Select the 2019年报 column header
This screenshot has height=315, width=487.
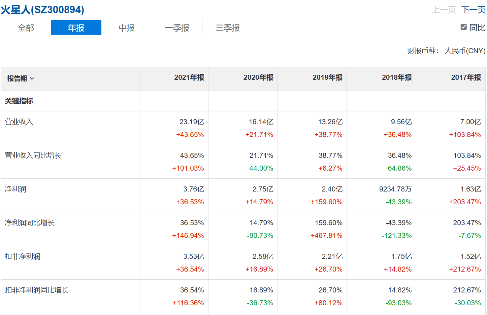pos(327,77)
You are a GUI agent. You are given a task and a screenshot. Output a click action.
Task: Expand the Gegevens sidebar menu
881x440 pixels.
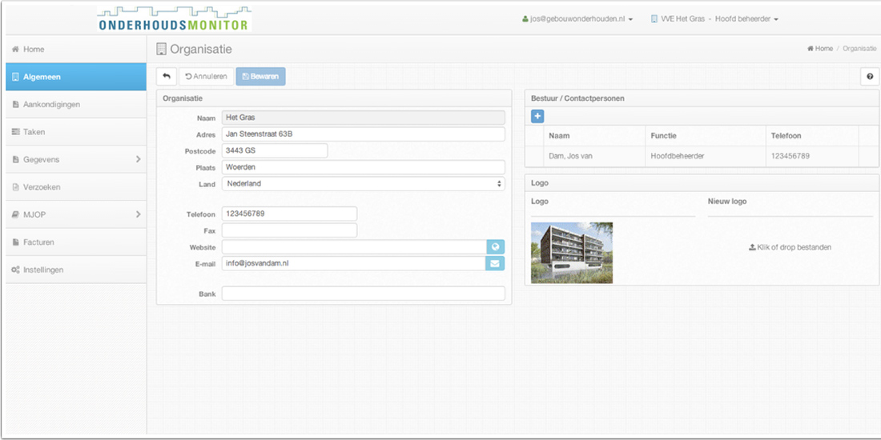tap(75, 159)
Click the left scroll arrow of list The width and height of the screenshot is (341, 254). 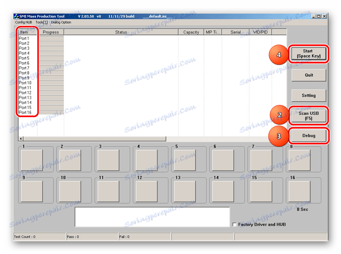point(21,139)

+---+

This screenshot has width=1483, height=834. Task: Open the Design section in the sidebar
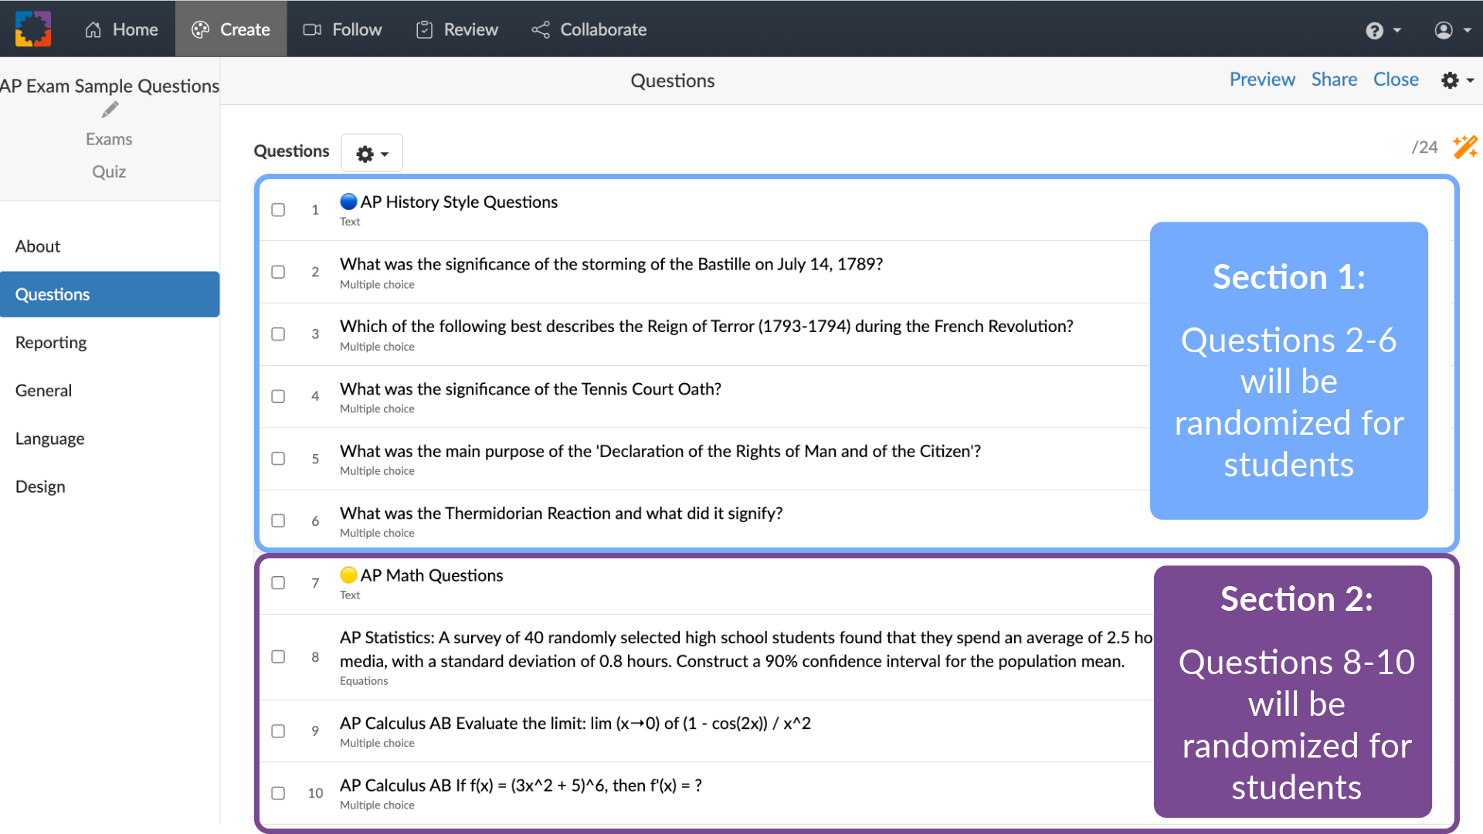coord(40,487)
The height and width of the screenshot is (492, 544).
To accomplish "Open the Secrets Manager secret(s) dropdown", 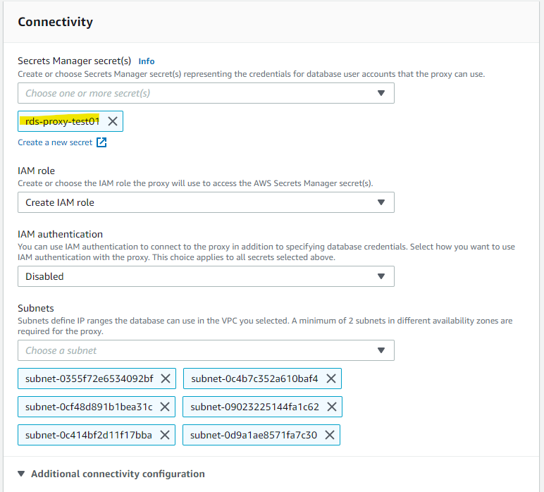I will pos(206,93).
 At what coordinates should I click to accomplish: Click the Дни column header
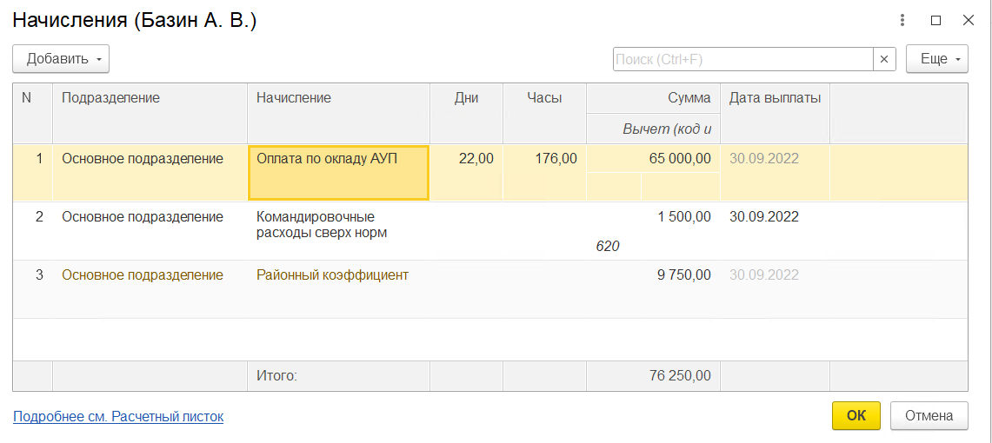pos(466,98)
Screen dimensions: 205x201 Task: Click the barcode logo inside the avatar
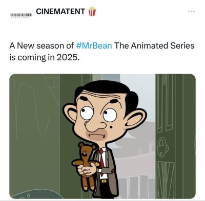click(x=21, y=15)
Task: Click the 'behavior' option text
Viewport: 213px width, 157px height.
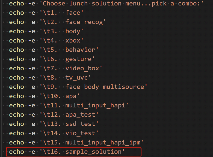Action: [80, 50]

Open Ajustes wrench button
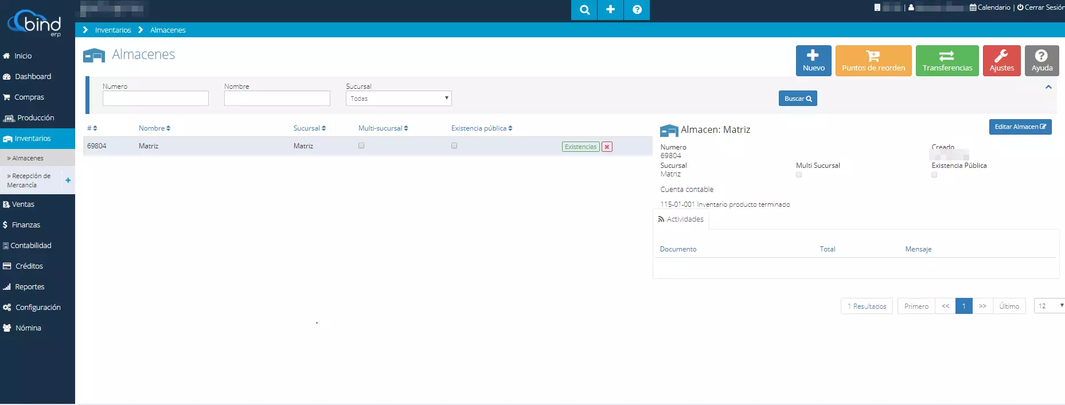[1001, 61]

+---+

▶ **EXERCISE DIRECTIONS**
Copy every line of the records above that contains the string "sidebar". Case counts.

▶ **TASK ANSWER**
Task: Expand the Gegevens sidebar menu
This screenshot has width=1483, height=834. Task: Open the Design section in the sidebar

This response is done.